EXERCISE DETAILS
Repeat exactly, and only, the lines of the material below from the one that contains "is (415, 332)." through its final line.
┄┄┄┄┄┄┄┄┄┄
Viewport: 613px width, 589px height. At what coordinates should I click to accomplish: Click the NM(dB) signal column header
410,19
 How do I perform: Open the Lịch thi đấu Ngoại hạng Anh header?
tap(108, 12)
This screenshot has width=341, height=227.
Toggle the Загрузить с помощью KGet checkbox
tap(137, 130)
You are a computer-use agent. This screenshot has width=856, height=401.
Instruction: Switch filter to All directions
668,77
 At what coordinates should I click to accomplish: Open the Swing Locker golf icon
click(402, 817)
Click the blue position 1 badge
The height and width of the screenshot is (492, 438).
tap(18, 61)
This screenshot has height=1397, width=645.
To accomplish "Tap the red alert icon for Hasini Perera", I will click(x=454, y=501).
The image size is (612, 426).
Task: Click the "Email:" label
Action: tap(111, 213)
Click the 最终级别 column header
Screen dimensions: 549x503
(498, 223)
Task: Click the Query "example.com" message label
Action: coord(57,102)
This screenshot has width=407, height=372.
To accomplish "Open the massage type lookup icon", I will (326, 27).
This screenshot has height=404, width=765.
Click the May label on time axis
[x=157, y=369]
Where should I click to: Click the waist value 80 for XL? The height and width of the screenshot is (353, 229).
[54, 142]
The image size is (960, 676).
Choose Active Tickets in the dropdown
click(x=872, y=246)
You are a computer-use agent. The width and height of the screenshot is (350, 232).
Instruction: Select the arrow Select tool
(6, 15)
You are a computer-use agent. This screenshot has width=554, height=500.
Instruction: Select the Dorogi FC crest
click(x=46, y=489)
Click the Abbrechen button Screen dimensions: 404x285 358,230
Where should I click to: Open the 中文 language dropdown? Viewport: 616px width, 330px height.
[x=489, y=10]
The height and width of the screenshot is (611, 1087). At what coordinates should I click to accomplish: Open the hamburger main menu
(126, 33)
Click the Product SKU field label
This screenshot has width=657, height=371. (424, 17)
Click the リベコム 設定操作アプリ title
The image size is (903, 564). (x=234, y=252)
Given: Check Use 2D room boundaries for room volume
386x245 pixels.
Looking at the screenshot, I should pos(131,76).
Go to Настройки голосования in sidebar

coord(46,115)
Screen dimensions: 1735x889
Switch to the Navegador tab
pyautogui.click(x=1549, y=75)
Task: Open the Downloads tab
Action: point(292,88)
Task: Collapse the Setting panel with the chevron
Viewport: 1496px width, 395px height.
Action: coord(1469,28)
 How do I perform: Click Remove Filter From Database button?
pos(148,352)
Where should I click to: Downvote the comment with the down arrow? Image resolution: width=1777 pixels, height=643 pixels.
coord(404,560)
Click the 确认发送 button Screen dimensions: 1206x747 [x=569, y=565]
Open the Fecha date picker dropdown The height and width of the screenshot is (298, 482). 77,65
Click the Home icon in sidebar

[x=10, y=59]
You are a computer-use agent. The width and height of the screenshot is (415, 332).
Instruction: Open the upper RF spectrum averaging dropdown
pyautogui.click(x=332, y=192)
┄┄┄┄┄┄┄┄┄┄
EXERCISE ANSWER
You are a computer-use agent. The width and height of the screenshot is (415, 332).
Instruction: Open the upper RF spectrum averaging dropdown
pyautogui.click(x=332, y=192)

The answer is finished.